Die Natur besteht aus einem deterministischen Chaos = Ordnung: Sie organisierte sich von Anfang an selbst, aufgrund des vitalen (positiven und negativen) Feedbacks eines offenen Umwandlungskreislaufs, in einem permanenten Fließ--Gleichgewicht (Homöostase).
  • Das chaotisch-dynamische offene System Natur ist nichtlinear (linear UND/oder exponentiell).
  • Die chaotisch-dynamische geschlossenen Systeme Kulturen sind nichtlinear (linear ODER exponentiell).

Merke: Systemik für lebende Sub-Systeme und Kybernetik für Dampf-Maschinen!

Weiter bei wikipedia.de: Beispiele sind der Schmetterlingseffekt (Natur) beim Wetter (Natur), Turbulenzen (Natur), Wirtschaftskreisläufe (Kulturen), bestimmte Musterbildungsprozesse, wie beispielsweise Erosion (Natur, Entropie), die Entstehung eines Verkehrsstaus (Kulturen) sowie neuronale Netze (Natur) und damit letztlich auch menschliches Verhalten (Natur). Begriffe in (…) vom Autor!

Hier begehen die Kybernetiker ihren Standard-Denkfehler! Man sollte Äpfel und Birnen nur dann vergleichen, wenn man die Kompetenz dazu hat! (Bio-)Kybernetiker werfen Natur und Kulturen undifferenziert in einen Topf – weil sie sich für  Neuro-Physiologie, Psychologie und Soziologie nicht interessieren. Der Einfachheit halber erklären die steuernden Kybernetiker alles zur Maschine bzw. als Maschinen-ähnlich. Und sie bieten dann Menschen Entwicklungs-Maßnahmen an - mit einer 80 %-tigen Mißerfolgsquote.
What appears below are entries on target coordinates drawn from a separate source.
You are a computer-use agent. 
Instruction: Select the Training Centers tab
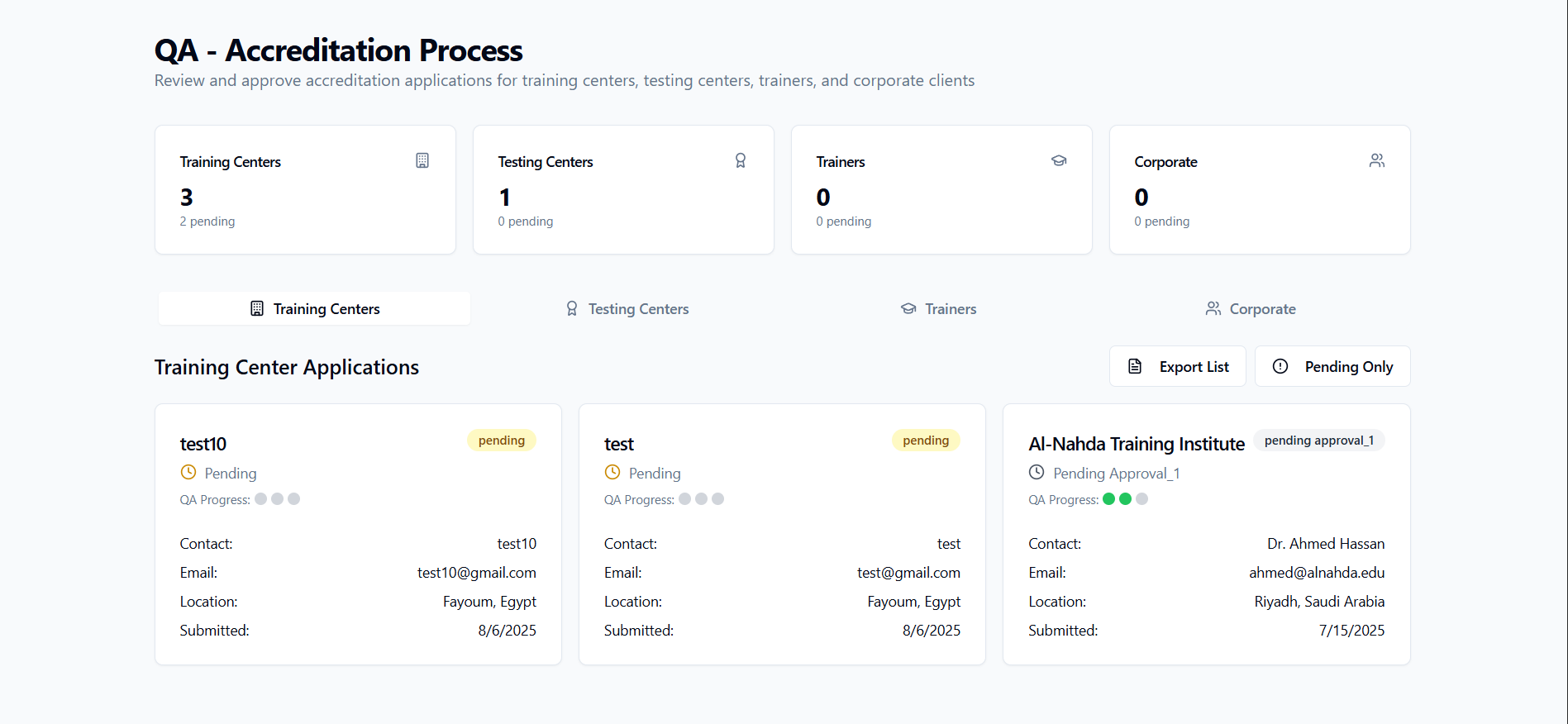(314, 309)
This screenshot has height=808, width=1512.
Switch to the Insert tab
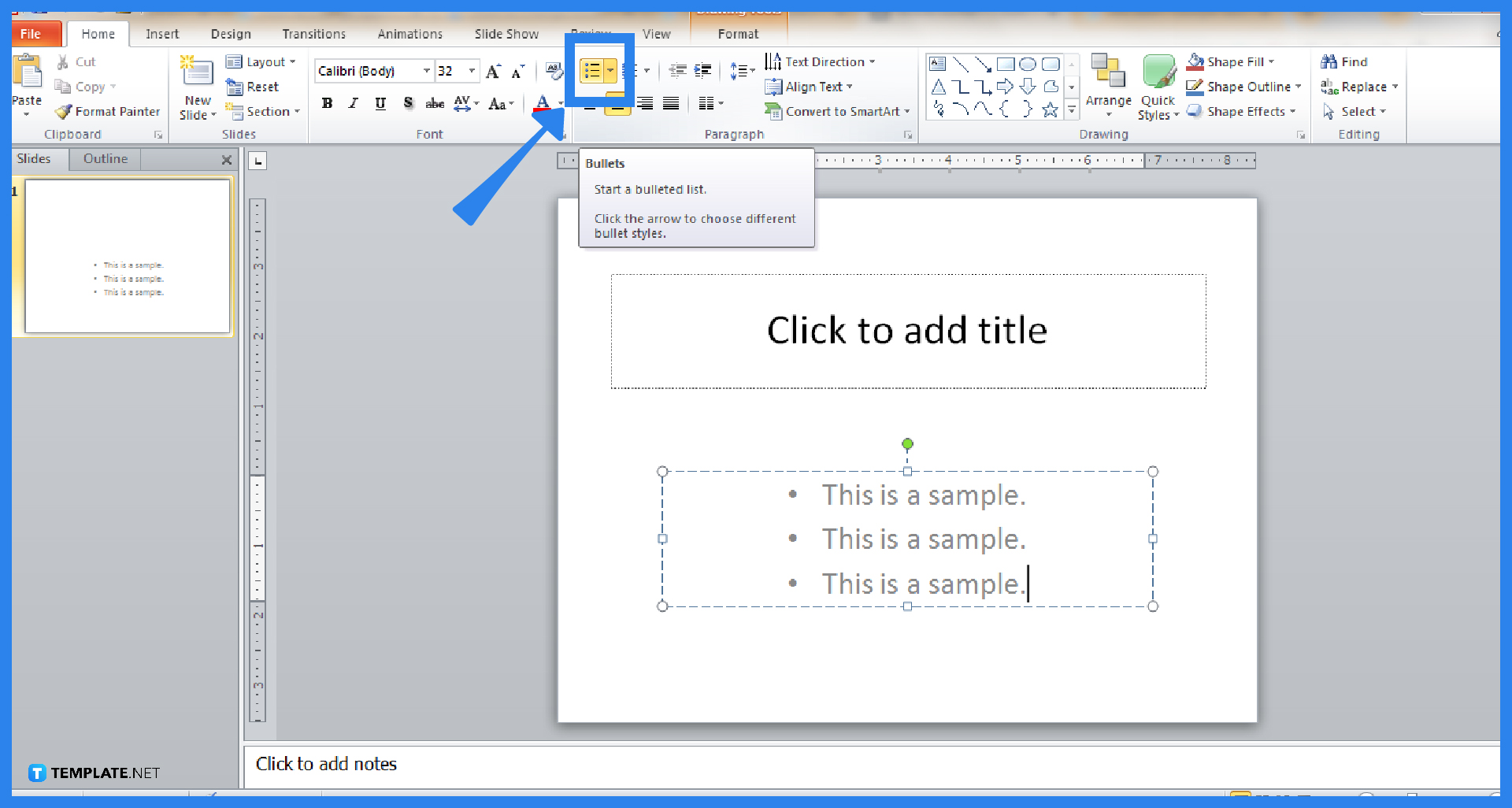[162, 34]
Liebe Kybernetiker: Ein Gehirn ist kein Computer und Wirtschaftskreisläufe (Kulturen), Verkehrsstaus (Kulturen) und das Chaos sind von lernresistenten Kybernetikern gemacht: UN-Willentlich und UN-Wissentlich!
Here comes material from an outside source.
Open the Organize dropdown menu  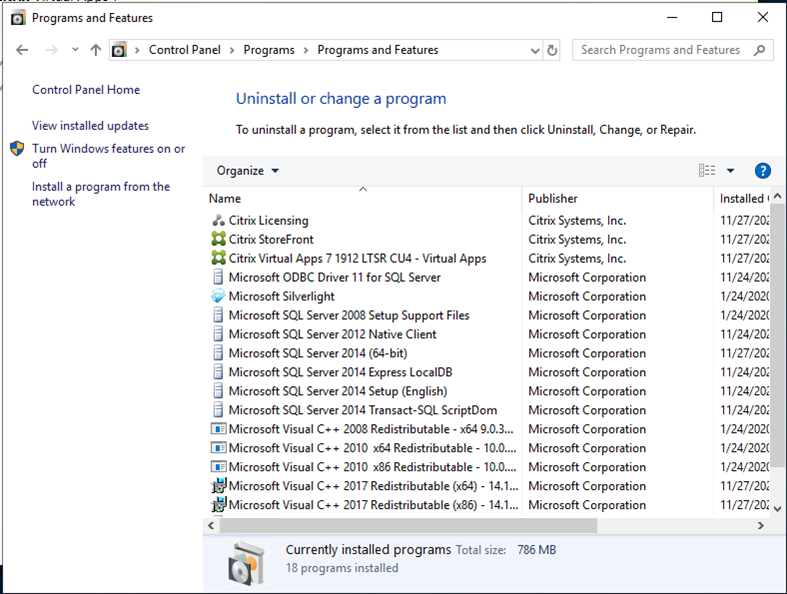(x=248, y=171)
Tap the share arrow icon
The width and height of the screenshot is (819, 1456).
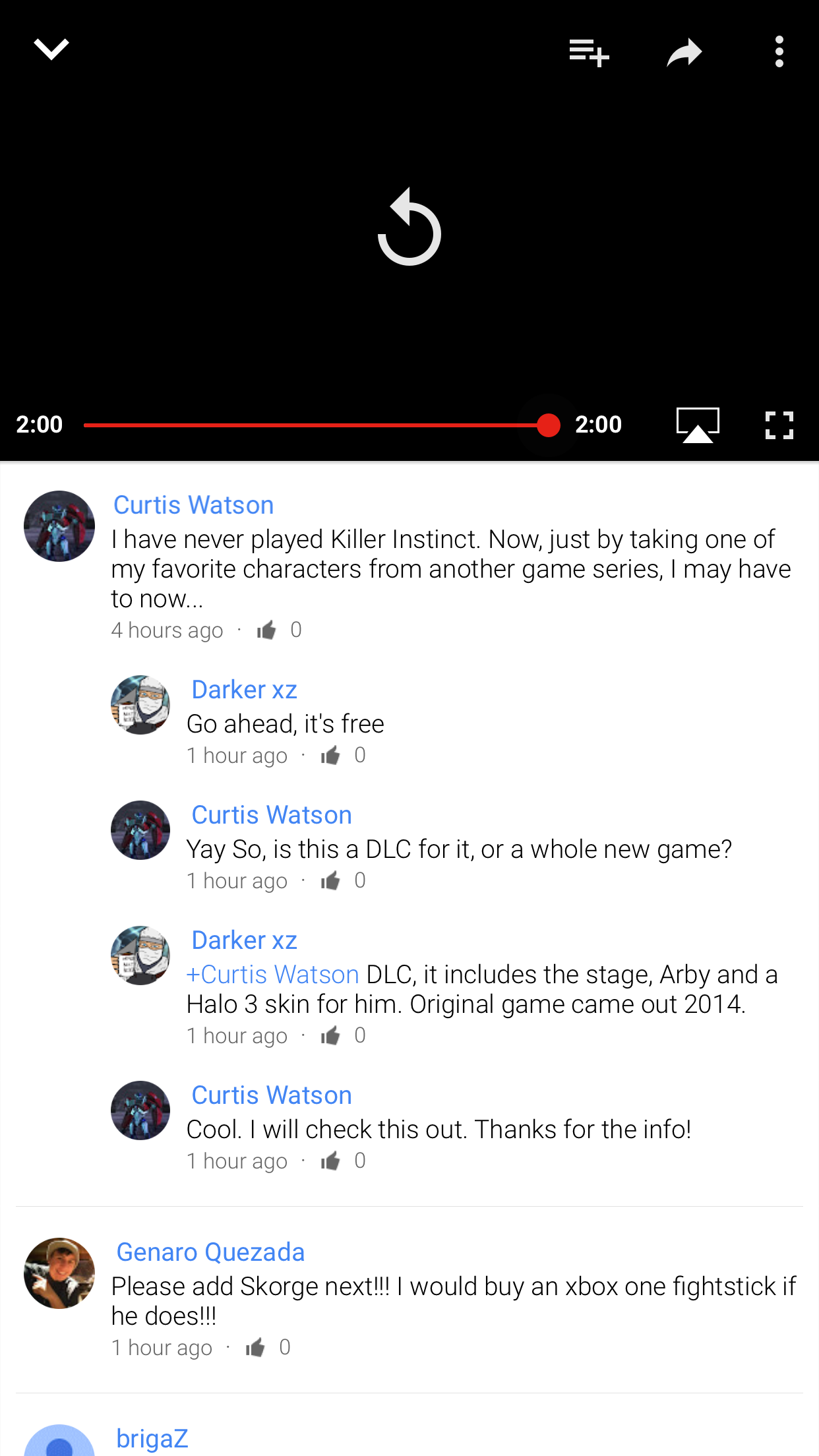(684, 53)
Letztmalig wikipedia.de: Phänomene - Ein wesentliches Ergebnis der Chaosforschung ist die Entdeckung, dass chaotische Systeme trotz ihres langfristig nicht vorhersagbaren, scheinbar irregulären Verhaltens bestimmte typische Verhaltensmuster zeigen. Da sie bei völlig unterschiedlichen Systemen beobachtet werden, sind sie von universeller Bedeutung.

Danke, dass ich bestätigt werde. Nicht alles ist ein Phänomen oder ein Wunder, außer für Denkfaule. Gerne erkläre ich interessierten Kybernetikern die Systemik!

Übrigens
: Ganz sicher kann kein Schmetterling Wirbelstürme auslösen! Sonst wäre ja die Natur mit permanenter Schadens-Regulierung beschäftigt – seit 4,5 Mrd. Jahren.